(Stored records)
⟨

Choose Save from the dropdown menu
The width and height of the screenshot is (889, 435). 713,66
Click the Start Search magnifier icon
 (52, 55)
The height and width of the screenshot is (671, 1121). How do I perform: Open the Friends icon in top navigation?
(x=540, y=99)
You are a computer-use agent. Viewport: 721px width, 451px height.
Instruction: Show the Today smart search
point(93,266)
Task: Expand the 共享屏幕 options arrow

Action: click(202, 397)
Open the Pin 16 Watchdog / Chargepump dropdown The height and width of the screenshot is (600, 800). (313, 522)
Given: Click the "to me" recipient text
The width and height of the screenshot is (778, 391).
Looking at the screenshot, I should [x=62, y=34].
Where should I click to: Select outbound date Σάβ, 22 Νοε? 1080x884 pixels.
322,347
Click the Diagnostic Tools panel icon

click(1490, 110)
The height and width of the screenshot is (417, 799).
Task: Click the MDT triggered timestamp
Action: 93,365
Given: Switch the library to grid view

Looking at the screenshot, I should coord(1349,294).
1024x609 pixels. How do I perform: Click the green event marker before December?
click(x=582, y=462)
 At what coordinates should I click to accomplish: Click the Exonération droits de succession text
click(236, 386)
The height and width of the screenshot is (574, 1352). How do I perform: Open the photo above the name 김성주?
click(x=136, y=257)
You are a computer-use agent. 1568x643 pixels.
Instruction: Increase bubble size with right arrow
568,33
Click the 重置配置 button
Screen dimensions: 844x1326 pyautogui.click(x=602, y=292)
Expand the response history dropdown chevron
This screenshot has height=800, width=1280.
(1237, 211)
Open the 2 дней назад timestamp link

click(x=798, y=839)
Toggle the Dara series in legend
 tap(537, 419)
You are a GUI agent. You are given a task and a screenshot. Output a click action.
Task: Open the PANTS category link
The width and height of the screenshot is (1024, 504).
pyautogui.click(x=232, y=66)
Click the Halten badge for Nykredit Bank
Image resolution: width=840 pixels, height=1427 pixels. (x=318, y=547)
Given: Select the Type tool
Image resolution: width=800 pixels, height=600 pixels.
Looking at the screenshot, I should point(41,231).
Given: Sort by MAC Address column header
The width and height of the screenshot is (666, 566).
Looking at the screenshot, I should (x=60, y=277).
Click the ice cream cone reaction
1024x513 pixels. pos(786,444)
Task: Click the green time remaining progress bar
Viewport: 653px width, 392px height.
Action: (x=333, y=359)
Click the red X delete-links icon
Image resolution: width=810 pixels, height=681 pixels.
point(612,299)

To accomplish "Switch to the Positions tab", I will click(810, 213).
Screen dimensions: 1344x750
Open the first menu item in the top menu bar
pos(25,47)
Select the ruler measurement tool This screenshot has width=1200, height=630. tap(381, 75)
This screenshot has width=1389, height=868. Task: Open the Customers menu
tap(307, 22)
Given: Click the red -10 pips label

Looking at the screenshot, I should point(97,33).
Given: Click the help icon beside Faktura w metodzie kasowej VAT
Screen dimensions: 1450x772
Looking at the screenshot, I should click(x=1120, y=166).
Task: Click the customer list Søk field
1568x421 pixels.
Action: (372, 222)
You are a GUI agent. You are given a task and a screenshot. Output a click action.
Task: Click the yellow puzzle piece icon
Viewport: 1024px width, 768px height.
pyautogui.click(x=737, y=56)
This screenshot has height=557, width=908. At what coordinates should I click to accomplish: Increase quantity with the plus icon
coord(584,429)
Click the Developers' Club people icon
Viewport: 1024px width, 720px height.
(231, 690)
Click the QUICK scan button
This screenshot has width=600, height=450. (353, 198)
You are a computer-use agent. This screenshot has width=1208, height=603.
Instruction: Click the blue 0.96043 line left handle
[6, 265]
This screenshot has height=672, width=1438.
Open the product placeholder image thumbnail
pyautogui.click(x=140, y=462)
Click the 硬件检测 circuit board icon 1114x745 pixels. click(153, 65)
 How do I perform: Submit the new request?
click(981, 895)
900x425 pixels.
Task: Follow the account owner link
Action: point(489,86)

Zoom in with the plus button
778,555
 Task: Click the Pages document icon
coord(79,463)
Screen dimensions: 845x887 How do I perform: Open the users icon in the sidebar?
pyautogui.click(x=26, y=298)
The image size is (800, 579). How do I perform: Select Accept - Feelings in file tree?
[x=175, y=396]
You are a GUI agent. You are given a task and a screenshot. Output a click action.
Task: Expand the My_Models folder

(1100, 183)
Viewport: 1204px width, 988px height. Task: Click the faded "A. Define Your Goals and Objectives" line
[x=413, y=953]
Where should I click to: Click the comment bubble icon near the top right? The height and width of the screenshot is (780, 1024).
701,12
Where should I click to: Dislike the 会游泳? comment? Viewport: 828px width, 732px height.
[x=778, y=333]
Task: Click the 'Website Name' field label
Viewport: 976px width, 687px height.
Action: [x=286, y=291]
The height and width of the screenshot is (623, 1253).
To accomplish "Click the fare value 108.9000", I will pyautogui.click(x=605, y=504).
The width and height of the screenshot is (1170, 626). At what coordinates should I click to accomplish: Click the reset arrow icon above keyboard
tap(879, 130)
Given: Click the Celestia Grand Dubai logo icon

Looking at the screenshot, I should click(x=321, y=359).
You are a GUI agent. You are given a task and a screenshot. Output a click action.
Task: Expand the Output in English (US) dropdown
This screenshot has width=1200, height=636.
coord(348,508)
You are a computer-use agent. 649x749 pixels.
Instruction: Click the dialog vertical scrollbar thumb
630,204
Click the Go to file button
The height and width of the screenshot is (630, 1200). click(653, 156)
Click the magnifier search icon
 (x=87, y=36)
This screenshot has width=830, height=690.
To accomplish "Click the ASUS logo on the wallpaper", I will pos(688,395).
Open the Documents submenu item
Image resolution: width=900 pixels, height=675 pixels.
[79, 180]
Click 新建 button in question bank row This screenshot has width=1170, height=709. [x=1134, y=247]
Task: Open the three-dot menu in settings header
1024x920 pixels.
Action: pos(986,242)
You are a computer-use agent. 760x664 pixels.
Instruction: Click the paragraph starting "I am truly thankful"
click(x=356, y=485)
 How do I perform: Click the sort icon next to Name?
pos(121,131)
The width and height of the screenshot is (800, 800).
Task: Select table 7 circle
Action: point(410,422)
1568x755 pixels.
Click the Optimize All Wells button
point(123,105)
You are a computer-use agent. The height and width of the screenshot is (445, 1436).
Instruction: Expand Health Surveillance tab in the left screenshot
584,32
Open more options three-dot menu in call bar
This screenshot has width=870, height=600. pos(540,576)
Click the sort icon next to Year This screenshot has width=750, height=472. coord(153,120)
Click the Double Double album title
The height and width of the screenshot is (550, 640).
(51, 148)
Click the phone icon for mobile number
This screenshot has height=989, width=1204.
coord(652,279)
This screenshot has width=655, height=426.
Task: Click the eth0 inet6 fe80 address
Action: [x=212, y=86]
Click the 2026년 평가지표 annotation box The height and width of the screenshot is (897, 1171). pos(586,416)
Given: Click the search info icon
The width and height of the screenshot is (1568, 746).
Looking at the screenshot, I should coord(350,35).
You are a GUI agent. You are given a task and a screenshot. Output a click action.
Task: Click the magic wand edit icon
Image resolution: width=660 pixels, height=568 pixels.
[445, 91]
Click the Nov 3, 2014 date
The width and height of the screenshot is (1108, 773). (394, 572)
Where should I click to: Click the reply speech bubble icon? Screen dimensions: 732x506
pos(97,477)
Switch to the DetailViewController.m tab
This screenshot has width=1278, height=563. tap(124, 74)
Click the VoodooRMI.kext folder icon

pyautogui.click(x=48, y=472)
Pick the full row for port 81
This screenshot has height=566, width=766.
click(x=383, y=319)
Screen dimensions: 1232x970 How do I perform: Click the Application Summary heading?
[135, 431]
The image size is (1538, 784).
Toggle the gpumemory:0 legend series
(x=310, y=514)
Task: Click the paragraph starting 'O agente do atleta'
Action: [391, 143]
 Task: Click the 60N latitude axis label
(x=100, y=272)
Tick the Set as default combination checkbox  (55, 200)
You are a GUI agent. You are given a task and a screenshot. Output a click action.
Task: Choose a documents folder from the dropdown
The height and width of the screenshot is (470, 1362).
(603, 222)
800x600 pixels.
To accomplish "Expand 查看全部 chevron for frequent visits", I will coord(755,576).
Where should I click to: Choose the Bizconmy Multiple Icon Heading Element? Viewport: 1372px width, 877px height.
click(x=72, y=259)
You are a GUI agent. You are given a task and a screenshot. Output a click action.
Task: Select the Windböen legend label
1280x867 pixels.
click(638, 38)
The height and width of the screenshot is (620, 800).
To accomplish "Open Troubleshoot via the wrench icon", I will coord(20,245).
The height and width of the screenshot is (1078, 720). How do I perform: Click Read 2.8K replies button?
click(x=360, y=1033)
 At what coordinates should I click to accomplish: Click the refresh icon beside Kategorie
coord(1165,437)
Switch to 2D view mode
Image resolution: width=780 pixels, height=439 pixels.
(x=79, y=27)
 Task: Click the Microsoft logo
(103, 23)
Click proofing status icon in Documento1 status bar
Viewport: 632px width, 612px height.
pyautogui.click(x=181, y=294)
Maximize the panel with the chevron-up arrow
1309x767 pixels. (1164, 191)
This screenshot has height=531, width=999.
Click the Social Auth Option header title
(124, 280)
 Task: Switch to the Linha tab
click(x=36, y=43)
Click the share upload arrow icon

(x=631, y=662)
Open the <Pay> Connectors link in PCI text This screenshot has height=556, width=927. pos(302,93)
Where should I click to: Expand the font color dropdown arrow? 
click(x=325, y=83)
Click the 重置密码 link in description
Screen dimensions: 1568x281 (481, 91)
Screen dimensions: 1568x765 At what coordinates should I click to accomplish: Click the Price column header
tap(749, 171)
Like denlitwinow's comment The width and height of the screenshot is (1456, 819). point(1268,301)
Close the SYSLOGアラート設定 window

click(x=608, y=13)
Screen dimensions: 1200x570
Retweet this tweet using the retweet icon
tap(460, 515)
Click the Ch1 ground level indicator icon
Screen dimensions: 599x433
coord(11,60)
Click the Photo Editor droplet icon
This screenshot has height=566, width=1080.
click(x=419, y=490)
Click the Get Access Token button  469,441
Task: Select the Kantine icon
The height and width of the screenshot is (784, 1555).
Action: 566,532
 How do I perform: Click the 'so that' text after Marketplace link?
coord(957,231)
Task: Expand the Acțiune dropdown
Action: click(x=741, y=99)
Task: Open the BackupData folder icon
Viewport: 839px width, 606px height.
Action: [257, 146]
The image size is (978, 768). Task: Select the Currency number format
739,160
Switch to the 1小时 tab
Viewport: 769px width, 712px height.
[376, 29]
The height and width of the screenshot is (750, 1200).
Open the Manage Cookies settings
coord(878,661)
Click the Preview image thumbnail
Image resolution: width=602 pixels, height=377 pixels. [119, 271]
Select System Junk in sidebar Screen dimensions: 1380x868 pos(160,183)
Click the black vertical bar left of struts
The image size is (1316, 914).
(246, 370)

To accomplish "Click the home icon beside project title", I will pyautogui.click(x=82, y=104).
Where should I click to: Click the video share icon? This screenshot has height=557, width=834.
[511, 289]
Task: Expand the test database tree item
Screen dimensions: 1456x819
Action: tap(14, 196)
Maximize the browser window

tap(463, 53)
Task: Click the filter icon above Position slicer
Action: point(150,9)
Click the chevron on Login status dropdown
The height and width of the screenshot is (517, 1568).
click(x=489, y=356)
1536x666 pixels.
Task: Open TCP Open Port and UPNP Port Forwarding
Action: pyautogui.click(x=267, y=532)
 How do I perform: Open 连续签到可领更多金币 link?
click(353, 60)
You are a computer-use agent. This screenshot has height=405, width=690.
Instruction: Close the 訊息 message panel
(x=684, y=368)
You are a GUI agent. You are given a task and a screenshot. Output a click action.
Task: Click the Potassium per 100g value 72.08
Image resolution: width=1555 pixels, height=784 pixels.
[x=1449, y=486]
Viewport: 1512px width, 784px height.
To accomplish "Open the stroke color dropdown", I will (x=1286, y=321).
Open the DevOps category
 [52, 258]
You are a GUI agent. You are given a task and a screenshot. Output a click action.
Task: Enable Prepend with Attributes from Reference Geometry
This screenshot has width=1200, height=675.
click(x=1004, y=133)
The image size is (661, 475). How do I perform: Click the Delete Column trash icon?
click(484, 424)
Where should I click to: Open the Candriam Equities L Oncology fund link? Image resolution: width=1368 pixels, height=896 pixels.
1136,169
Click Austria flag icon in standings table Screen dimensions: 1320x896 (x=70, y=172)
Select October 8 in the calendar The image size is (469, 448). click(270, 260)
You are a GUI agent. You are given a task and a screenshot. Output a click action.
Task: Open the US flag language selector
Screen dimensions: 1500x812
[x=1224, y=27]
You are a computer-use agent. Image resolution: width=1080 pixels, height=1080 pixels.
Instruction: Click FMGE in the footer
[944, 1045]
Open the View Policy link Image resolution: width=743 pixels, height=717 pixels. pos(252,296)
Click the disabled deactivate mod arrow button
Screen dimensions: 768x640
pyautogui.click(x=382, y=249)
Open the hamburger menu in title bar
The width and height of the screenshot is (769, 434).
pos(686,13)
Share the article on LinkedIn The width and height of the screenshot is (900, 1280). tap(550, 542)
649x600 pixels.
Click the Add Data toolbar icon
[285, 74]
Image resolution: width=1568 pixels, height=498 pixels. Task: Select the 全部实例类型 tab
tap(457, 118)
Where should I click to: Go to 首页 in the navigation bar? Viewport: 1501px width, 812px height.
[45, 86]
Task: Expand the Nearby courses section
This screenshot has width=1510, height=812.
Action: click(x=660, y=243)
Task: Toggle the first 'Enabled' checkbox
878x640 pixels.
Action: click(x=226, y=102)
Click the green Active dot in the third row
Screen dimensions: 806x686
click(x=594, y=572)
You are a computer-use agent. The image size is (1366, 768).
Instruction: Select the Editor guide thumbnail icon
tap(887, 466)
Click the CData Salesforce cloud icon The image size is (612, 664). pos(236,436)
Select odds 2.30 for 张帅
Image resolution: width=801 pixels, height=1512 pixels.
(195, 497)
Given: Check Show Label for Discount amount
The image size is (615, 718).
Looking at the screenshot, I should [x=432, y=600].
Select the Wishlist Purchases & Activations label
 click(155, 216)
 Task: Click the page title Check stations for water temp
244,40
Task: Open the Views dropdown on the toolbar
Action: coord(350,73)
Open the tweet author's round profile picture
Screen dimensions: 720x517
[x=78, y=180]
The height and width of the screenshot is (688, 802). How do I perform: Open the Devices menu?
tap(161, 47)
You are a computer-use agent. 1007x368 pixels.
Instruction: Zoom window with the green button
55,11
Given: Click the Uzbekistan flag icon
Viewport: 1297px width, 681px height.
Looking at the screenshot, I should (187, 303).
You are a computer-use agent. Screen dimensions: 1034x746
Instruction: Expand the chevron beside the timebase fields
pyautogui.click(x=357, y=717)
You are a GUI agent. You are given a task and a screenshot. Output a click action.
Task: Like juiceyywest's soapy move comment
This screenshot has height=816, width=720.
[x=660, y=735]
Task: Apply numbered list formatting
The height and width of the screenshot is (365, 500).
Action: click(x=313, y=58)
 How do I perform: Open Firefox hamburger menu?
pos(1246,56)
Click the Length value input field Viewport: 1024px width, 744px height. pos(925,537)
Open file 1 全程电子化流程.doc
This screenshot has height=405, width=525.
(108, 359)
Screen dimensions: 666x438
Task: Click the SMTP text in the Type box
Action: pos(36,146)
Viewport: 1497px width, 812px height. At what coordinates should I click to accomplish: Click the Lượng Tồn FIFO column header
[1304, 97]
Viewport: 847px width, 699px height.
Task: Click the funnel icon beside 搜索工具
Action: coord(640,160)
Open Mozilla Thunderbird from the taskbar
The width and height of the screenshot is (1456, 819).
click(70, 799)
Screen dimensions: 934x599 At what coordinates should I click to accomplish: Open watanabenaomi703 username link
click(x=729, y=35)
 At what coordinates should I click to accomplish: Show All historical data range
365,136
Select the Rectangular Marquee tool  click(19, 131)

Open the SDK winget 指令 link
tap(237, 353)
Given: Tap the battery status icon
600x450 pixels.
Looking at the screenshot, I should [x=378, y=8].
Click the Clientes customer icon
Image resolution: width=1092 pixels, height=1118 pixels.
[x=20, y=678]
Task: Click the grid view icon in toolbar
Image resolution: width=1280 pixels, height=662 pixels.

⟩

* [What is being asked]:
Look for the string "checkbox" in the data above and return every line that has it.

* [Final answer]:
Tick the Set as default combination checkbox  (55, 200)
Task: Toggle the first 'Enabled' checkbox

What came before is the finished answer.